O promotor público Henrique Limongi, de Florianópolis, está tentando anular na Justiça os casamentos homoafetivos que aconteceram na cidade. Na semana passada, o BuzzFeed News revelou que Limongi já fez isso com 69 casais desde 2015.
Ele é responsável por autorizar os casamentos em Florianópolis e tem barrado uniões de pessoas LGBTQ, alegando que não são permitidas pela Constituição. Como desde 2013 o casamento homoafetivo é garantido pelo Supremo Tribunal Federal e pelo Conselho Nacional de Justiça, os casais conseguem se casar contra a vontade do promotor.
Depois que as cerimônias já foram realizadas, os casais recebem uma intimação dizendo que o promotor quer anular tudo no Tribunal de Justiça de Santa Catarina.
Limongi segue com esse procedimento em todo caso de união homoafetiva que é requerido em Florianópolis, apesar de que, segundo o TJ no entanto, o promotor NUNCA conseguiu a anulação de um casamento. Mas o promotor continua tentando. E os casais têm de contratar advogado para resolver o problema.

*-*-*

### O que fazer
[A] Passe para o inglês esta frase do texto sobre os casamentos em Florianópolis: "Depois que as cerimônias já foram realizadas, os casais recebem uma intimação dizendo que o promotor quer anular tudo no Tribunal de Justiça de Santa Catarina."
[B] Quais órgãos da Justiça aparecem no trecho para ler? Escreva o nome completo de cada um, sem repetir nenhum.
[C] Cada frase abaixo está de acordo com o texto sobre os casamentos em Florianópolis? Responda sim ou não e copie as palavras do texto que decidem a resposta.
(i) Limongi já tentou anular os casamentos de 69 casais desde 2015.
(ii) O promotor já conseguiu anular alguns casamentos.
(iii) Os casais precisam contratar advogado.

### Material fornecido
*-*-*

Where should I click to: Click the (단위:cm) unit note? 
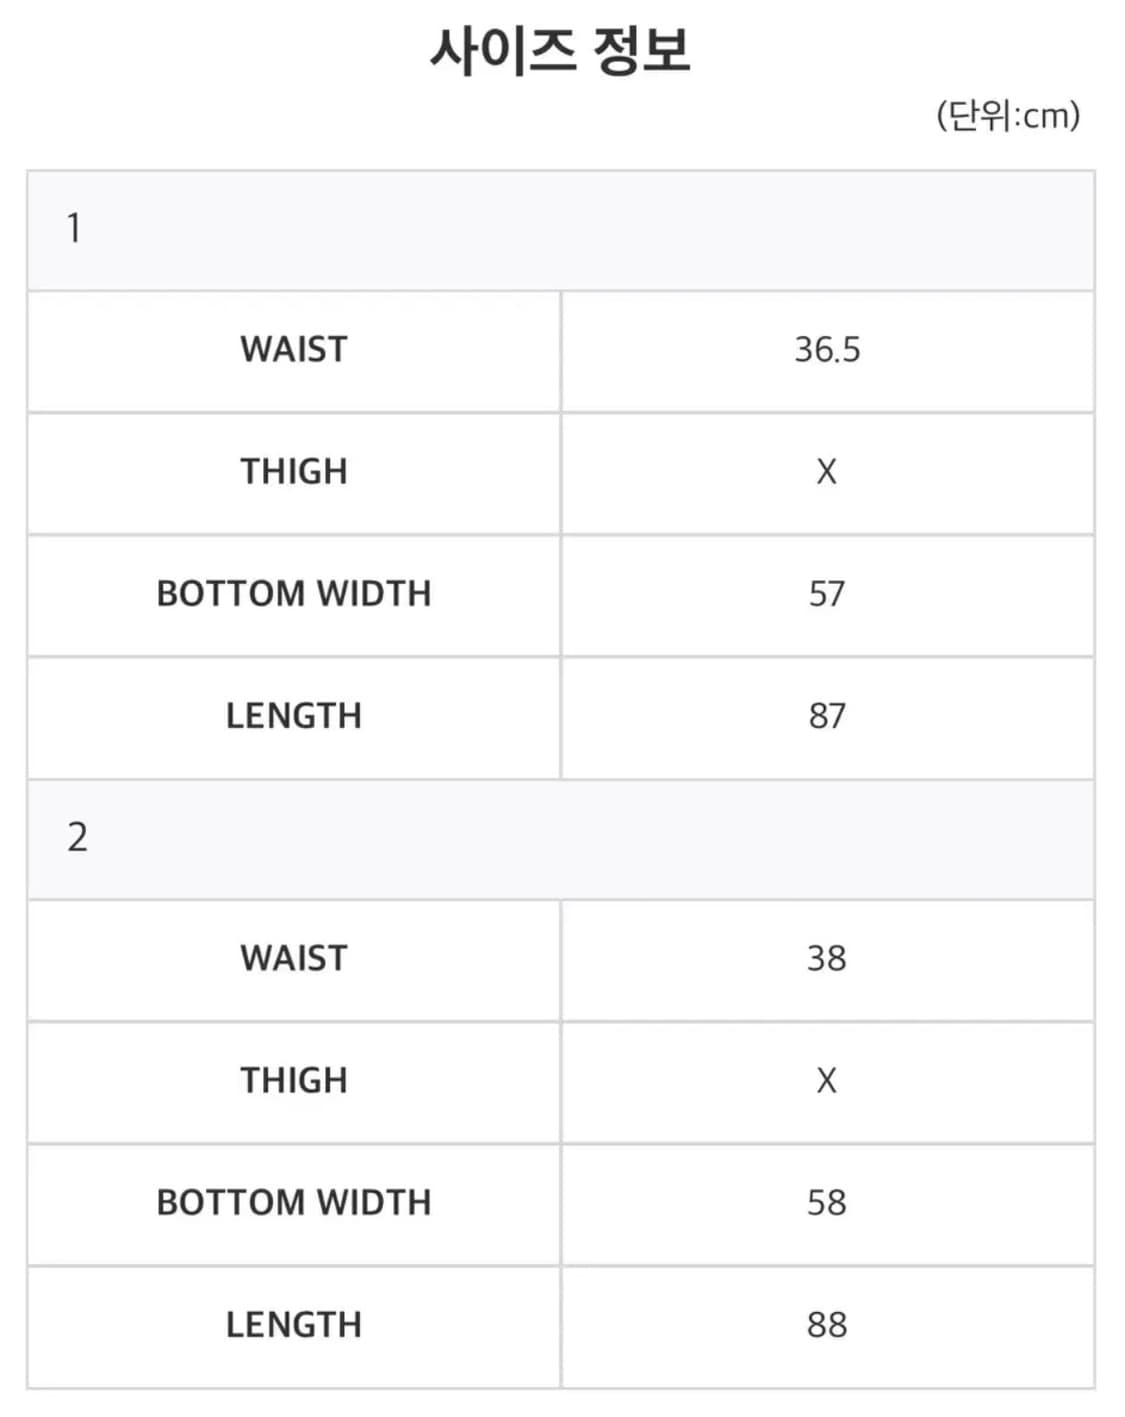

*-*-*

### Respostas por tarefa
[A] After the ceremonies have already taken place, the couples receive a summons saying that the prosecutor wants to annul everything in the Santa Catarina Court of Justice.

[B]
Supremo Tribunal Federal
Conselho Nacional de Justiça
Tribunal de Justiça de Santa Catarina

[C]
(i) Sim: "Limongi já fez isso com 69 casais desde 2015."
(ii) Não: "o promotor NUNCA conseguiu a anulação de um casamento."
(iii) Sim: "os casais têm de contratar advogado para resolver o problema."